During the 2017-2018 academic year, a group of Pitt students traveled from Oakland to the SCI Fayette maximum security prison once a week. They were not going there because they had committed crimes, and they were not going there to volunteer—they were going there to learn. For the past two semesters, Pitt’s recently formed the Pitt Prison Education Project (PPEP) has offered courses based on the model of the Inside Out Prison Exchange Program. Through the PPEP, college students and incarcerated students take a college course together, led by trained faculty.   
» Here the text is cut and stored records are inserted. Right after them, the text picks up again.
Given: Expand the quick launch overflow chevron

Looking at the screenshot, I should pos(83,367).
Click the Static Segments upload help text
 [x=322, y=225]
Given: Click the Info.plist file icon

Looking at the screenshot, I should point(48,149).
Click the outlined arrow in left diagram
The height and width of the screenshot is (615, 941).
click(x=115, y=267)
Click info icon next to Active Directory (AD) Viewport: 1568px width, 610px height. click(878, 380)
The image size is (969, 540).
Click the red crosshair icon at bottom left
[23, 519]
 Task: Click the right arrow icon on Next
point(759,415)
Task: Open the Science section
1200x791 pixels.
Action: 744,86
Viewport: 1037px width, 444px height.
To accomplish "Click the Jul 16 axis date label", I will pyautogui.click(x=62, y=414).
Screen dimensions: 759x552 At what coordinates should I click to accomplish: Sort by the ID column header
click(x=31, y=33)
Pitt students, Imagining Social JusticeThe Inside Out Prison Exchange Program is a national program that has grown rapidly over the past 20 years. It has trained over 800 instructors nationwide. The courses cover a wide range of subjects from the humanities to the sciences. At Pitt this past fall, Professor Shalini Puri taught the literature course, Imagining Social Justice, and this past spring, Assistant Professor Cory Holding taught the Composition/Public and Professional Writing course, Writing for Change. 
 
“I love teaching all of my students, and I don’t think I ever had a student I didn’t love to teach,” said Holding. “I love to teach all sorts of different students specifically for their individualities and their personal goals and their personal gifts and baggage related to writing. To be honest, the students at the prison and their process of writing don’t feel terribly different from the students here.” 
 
The courses operated like any other small seminar at Pitt. Classes to date have consisted of 16 Pitt students and 16 incarcerated students. The professors encouraged open discussions, and the students collaborated in small and large groups. They studied plays, fiction, and poetry; guest speakers even visited on occasion. Recently, the program hosted nationally famous figures: poet Fred Moten and actor-activist Rhodessa Jones held workshops, and acclaimed actor and director Daniel Beaty gave a performance.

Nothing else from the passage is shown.